The internal forces (in our text we investigated only axial force) will be distributed between the slab and rib. These must be in equilibrium.
The effective width of the rib will be used only for recalculation of the internal forces (N, Vz, My, Mx) between the slab and the virtual T beam. It has no influence on the internal forces in the finite element model.
The sum of the axial forces in the whole slab must be equal to the axial force in the rectangular beam below the slab. If we move only a part of these axial forces within the effective width, some parts of the axial forces remain as compression in the slab outside the effective width (don't worry: these forces will be handled during the design of the reinforcement in the slab). And the unconsidered axial force remains as a tension in the virtual T section of the rib.
There are also other possibilities to model a rib.
You can define a T section without eccentricity. With this kind of modelling, you influence the distribution of the stiffness between the slab and the beam. The definition of the effective width of the rib has a direct influence on the stiffness of the system and on the internal forces. The advantage is that you do not get an axial force in the T section, because there is no eccentricity. On the other hand, you get a little higher self-weight, because the weight of the T section and the slab is doubled. Another disadvantage is that you get reinforcement in the beam and in the slab and you have to mention it in the documentation.

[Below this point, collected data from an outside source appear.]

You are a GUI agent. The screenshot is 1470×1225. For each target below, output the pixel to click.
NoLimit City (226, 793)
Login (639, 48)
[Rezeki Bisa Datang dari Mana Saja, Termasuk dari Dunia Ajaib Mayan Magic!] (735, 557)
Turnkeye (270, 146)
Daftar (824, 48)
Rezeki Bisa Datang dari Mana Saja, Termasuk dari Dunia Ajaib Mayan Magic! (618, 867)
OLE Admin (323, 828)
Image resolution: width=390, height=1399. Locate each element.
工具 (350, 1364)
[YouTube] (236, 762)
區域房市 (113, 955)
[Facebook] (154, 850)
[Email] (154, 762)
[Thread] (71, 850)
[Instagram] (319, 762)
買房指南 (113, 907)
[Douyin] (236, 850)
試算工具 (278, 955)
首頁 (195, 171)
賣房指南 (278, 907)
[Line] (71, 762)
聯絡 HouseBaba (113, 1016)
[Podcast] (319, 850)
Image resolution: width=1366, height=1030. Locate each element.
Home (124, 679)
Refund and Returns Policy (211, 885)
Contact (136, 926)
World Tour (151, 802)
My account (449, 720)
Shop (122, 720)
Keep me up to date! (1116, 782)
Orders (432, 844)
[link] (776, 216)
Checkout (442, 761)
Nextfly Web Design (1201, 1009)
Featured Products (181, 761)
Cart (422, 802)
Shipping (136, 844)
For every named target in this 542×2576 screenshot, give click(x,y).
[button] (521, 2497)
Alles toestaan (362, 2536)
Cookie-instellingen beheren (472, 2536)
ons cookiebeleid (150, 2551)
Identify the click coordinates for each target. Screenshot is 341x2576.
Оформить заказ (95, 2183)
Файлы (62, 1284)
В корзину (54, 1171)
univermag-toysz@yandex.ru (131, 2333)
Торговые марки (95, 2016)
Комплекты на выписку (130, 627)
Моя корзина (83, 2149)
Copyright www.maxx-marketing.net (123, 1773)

Another option is to define a substitute rectangular section. The principle is that the moment of inertia of the slab+beam system must be the same as for a T section with a rectangular beam and effective width of the rib. From this, you derive the height of the substitute rectangular section (you can find more details in “Günter Rombach: Anwendung der Finite-Elemente-Methode im Betonbau").
Now we compare the bottom reinforcement in the rib for different effective widths.
We compare three variants: one with an effective width of 300 mm (the width of the beam), one with a value of 1500 mm (according to EN 1992) and one with a random value of 2500 mm.
Also a shear force influences the result of the longitudinal reinforcement, because a part of the shear force is going to stirrups, a part to the concrete compression strut and a part to the longitudinal reinforcement.